_TASK OBJECTIVE_: Rewrite every line of the entries below as a numbered list, leaving out the blank lines.

_RAW DATA_:
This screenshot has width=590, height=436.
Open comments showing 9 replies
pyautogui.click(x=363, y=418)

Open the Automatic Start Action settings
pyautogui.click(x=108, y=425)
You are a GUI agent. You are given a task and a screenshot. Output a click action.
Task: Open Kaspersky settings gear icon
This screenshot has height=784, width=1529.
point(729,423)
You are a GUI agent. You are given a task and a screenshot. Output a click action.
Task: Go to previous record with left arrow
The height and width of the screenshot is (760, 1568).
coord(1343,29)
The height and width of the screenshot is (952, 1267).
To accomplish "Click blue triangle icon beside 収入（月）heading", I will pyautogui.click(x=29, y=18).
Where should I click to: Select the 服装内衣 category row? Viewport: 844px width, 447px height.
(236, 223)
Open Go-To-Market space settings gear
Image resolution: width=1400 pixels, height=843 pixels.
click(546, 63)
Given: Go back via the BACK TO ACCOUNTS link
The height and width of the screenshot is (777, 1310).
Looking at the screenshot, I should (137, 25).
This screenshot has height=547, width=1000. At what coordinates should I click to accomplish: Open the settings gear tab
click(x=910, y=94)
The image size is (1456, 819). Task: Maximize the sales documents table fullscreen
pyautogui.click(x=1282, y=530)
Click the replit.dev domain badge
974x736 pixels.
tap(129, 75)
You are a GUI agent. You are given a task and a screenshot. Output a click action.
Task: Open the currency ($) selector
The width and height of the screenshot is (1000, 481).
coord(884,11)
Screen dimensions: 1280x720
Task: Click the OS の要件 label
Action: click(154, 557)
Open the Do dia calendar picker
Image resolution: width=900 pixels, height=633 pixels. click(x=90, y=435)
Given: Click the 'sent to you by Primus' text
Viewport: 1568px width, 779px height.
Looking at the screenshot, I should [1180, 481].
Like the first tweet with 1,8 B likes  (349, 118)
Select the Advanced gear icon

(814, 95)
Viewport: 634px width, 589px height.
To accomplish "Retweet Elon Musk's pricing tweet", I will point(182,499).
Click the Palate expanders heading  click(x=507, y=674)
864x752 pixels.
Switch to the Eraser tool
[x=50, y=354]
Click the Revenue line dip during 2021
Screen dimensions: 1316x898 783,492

_CORRECT RESPONSE_:
1. This screenshot has width=590, height=436.
2. Open comments showing 9 replies
3. pyautogui.click(x=363, y=418)
4. Open the Automatic Start Action settings
5. pyautogui.click(x=108, y=425)
6. You are a GUI agent. You are given a task and a screenshot. Output a click action.
7. Task: Open Kaspersky settings gear icon
8. This screenshot has height=784, width=1529.
9. point(729,423)
10. You are a GUI agent. You are given a task and a screenshot. Output a click action.
11. Task: Go to previous record with left arrow
12. The height and width of the screenshot is (760, 1568).
13. coord(1343,29)
14. The height and width of the screenshot is (952, 1267).
15. To accomplish "Click blue triangle icon beside 収入（月）heading", I will pyautogui.click(x=29, y=18).
16. Where should I click to: Select the 服装内衣 category row? Viewport: 844px width, 447px height.
17. (236, 223)
18. Open Go-To-Market space settings gear
19. Image resolution: width=1400 pixels, height=843 pixels.
20. click(546, 63)
21. Given: Go back via the BACK TO ACCOUNTS link
22. The height and width of the screenshot is (777, 1310).
23. Looking at the screenshot, I should (137, 25).
24. This screenshot has height=547, width=1000. At what coordinates should I click to accomplish: Open the settings gear tab
25. click(x=910, y=94)
26. The image size is (1456, 819). Task: Maximize the sales documents table fullscreen
27. pyautogui.click(x=1282, y=530)
28. Click the replit.dev domain badge
29. 974x736 pixels.
30. tap(129, 75)
31. You are a GUI agent. You are given a task and a screenshot. Output a click action.
32. Task: Open the currency ($) selector
33. The width and height of the screenshot is (1000, 481).
34. coord(884,11)
35. Screen dimensions: 1280x720
36. Task: Click the OS の要件 label
37. Action: click(154, 557)
38. Open the Do dia calendar picker
39. Image resolution: width=900 pixels, height=633 pixels. click(x=90, y=435)
40. Given: Click the 'sent to you by Primus' text
41. Viewport: 1568px width, 779px height.
42. Looking at the screenshot, I should [1180, 481].
43. Like the first tweet with 1,8 B likes  (349, 118)
44. Select the Advanced gear icon
45. (814, 95)
46. Viewport: 634px width, 589px height.
47. To accomplish "Retweet Elon Musk's pricing tweet", I will point(182,499).
48. Click the Palate expanders heading  click(x=507, y=674)
49. 864x752 pixels.
50. Switch to the Eraser tool
51. [x=50, y=354]
52. Click the Revenue line dip during 2021
53. Screen dimensions: 1316x898 783,492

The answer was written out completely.